> [Text]:

## Begin

The band members were known for their often conflicting personalities, which led to changes in personnel — other members included the guitarists Don Felder and Joe Walsh and the bassist Timothy B. Schmit — and eventually to the breakup of the band.


Mr. Frey and Mr. Henley battled over creative control and other matters; Mr. Frey, whom People magazine once referred to as the Warren Beatty of rock, has acknowledged a certain profligate lifestyle during the band’s first decade.


“By ’76, ’77, Glenn and I were living in a big house that belonged to Dorothy Lamour, up in the hills with a 360-degree view,” Mr. Henley said on the website superseventies.com. “Glenn and I were the odd couple. I was sort of the housekeeper, the tidy one. He was the lovable slob. All around the house he’d leave these little cigarette butts standing on end. They looked like miniature cities.”


After the band broke up in 1980, Mr. Frey embarked on a solo career, producing hit songs including, “The Heat Is On.”


Survivors include his wife, Cindy, and three children, Taylor, Deacon and Otis.


An underestimated reason for the success of the Eagles, perhaps, was their perfectionism, especially Mr. Frey’s.


“Glenn, I think took three days in the studio on the word ‘city’ at the beginning of ‘Lyin’ Eyes,’ ” Mr. Felder, who joined the band in the mid-1970s, said in an interview on the website ultimateclassicrock.com. “It would either be a little early, or a little late, or the ‘T’ would be too sharp. It literally took a long time to get that word perfect — maybe to an extreme. But every time that word goes by now and I hear it, I can appreciate the time and dedication and perseverance that it took to get it perfect.”

## End

> [Dataset excerpts]:
## Begin

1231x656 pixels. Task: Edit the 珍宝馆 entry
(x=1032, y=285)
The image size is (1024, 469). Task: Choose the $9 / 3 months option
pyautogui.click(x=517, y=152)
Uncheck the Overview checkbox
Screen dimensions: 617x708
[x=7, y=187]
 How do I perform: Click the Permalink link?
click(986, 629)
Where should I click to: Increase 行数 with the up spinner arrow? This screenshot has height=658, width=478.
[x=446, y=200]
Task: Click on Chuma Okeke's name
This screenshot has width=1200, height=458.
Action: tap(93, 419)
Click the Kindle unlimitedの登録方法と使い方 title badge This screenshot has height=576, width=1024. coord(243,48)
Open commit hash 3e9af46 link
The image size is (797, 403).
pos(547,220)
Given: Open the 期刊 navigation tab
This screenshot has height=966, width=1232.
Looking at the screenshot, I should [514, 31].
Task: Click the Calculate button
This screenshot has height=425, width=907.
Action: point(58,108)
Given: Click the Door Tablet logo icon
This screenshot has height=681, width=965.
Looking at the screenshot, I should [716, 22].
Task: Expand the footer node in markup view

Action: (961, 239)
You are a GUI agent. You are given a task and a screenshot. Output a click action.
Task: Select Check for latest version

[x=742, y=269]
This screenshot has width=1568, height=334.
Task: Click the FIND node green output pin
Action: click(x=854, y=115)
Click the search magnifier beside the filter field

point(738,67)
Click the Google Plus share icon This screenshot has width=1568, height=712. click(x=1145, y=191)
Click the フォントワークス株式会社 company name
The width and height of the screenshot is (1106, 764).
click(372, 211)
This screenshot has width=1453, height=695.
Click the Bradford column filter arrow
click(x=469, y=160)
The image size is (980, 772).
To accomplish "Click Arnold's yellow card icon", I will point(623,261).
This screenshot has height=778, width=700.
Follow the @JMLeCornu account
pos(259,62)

## End

> [Request]:
Please pull out the Eagles text and reproduce it in full, word for word.

> [Expected output]:
The band members were known for their often conflicting personalities, which led to changes in personnel — other members included the guitarists Don Felder and Joe Walsh and the bassist Timothy B. Schmit — and eventually to the breakup of the band.


Mr. Frey and Mr. Henley battled over creative control and other matters; Mr. Frey, whom People magazine once referred to as the Warren Beatty of rock, has acknowledged a certain profligate lifestyle during the band’s first decade.


“By ’76, ’77, Glenn and I were living in a big house that belonged to Dorothy Lamour, up in the hills with a 360-degree view,” Mr. Henley said on the website superseventies.com. “Glenn and I were the odd couple. I was sort of the housekeeper, the tidy one. He was the lovable slob. All around the house he’d leave these little cigarette butts standing on end. They looked like miniature cities.”


After the band broke up in 1980, Mr. Frey embarked on a solo career, producing hit songs including, “The Heat Is On.”


Survivors include his wife, Cindy, and three children, Taylor, Deacon and Otis.


An underestimated reason for the success of the Eagles, perhaps, was their perfectionism, especially Mr. Frey’s.


“Glenn, I think took three days in the studio on the word ‘city’ at the beginning of ‘Lyin’ Eyes,’ ” Mr. Felder, who joined the band in the mid-1970s, said in an interview on the website ultimateclassicrock.com. “It would either be a little early, or a little late, or the ‘T’ would be too sharp. It literally took a long time to get that word perfect — maybe to an extreme. But every time that word goes by now and I hear it, I can appreciate the time and dedication and perseverance that it took to get it perfect.”